Exercise. How many lines in the records below hold the word "computer"? Answer with the number alone.

Supplied entries.

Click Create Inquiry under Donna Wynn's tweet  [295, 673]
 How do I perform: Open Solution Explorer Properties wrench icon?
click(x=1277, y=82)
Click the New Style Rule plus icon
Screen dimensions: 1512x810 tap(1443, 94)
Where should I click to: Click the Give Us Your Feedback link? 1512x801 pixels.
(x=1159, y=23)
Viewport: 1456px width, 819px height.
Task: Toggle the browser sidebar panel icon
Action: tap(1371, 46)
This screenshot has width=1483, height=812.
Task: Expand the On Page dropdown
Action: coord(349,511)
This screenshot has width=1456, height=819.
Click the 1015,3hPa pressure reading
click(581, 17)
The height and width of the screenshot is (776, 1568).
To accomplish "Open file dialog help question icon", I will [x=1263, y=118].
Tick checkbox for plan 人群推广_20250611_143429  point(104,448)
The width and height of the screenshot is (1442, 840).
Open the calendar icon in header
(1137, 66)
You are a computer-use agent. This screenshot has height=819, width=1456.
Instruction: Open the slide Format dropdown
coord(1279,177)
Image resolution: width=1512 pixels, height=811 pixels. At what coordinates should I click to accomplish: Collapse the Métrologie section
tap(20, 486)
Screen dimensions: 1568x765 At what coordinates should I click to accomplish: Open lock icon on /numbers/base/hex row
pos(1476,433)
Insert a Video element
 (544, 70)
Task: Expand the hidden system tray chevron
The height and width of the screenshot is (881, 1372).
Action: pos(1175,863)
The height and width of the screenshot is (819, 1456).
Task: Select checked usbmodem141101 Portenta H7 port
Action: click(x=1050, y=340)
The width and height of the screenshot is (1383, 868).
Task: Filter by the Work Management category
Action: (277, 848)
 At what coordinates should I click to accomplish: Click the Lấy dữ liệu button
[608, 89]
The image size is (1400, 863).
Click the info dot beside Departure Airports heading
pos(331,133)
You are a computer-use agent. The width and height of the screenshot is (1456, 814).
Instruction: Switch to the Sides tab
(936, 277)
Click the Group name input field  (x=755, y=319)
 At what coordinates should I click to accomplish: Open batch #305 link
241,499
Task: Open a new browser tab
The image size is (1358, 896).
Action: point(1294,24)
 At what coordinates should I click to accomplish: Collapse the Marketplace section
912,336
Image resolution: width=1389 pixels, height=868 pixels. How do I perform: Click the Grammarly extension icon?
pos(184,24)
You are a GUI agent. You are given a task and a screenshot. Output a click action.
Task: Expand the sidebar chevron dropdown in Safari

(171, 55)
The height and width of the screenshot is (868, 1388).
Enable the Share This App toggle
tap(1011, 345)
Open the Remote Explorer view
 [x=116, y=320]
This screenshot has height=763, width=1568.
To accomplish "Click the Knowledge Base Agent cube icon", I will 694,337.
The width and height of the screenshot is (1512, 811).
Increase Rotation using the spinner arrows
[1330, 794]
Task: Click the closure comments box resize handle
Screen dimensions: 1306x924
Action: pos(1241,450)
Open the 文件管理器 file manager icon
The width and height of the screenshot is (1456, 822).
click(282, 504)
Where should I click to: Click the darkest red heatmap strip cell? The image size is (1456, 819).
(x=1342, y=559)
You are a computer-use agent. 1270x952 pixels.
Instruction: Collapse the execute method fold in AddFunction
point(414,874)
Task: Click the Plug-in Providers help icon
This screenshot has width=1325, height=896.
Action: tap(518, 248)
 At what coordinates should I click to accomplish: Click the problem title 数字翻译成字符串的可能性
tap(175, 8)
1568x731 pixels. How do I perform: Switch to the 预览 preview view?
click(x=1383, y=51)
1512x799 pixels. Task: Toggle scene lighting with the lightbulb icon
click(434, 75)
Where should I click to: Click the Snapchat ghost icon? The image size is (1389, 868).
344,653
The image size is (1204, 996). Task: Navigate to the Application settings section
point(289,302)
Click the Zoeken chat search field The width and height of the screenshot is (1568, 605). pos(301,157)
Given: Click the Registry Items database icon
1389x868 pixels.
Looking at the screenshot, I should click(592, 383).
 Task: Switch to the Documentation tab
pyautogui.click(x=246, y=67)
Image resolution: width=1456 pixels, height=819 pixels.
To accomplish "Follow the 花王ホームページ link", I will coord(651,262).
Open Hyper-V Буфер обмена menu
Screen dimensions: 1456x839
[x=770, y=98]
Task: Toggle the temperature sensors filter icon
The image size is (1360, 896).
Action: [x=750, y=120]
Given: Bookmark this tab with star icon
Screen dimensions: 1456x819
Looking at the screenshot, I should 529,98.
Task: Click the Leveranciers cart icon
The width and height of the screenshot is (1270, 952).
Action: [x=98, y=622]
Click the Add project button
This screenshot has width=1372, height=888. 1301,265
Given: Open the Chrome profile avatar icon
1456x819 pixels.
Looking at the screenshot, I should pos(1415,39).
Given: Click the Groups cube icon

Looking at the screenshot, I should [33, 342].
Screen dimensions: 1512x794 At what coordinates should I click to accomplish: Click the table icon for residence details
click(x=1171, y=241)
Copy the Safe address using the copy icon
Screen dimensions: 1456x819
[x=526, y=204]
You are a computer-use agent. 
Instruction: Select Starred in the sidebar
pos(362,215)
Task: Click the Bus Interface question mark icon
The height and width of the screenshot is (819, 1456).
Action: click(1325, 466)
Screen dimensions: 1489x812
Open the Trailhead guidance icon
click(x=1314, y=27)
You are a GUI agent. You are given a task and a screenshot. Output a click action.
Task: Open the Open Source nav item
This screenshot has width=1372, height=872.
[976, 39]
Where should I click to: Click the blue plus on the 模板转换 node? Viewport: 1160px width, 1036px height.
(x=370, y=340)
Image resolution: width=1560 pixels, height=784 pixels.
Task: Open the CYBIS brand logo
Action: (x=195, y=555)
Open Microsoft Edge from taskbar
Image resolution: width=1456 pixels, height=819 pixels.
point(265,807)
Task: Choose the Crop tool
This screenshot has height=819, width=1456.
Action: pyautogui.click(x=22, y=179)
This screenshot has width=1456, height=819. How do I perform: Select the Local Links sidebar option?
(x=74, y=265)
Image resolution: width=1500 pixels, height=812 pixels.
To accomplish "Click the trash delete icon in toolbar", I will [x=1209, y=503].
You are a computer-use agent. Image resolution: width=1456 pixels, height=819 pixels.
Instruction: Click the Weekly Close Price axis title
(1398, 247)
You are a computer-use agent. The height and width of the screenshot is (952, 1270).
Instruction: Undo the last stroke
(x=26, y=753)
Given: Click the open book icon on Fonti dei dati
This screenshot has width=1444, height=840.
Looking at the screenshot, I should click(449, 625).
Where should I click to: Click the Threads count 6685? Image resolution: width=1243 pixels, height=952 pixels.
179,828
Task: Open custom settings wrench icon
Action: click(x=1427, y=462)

Worked solution. 6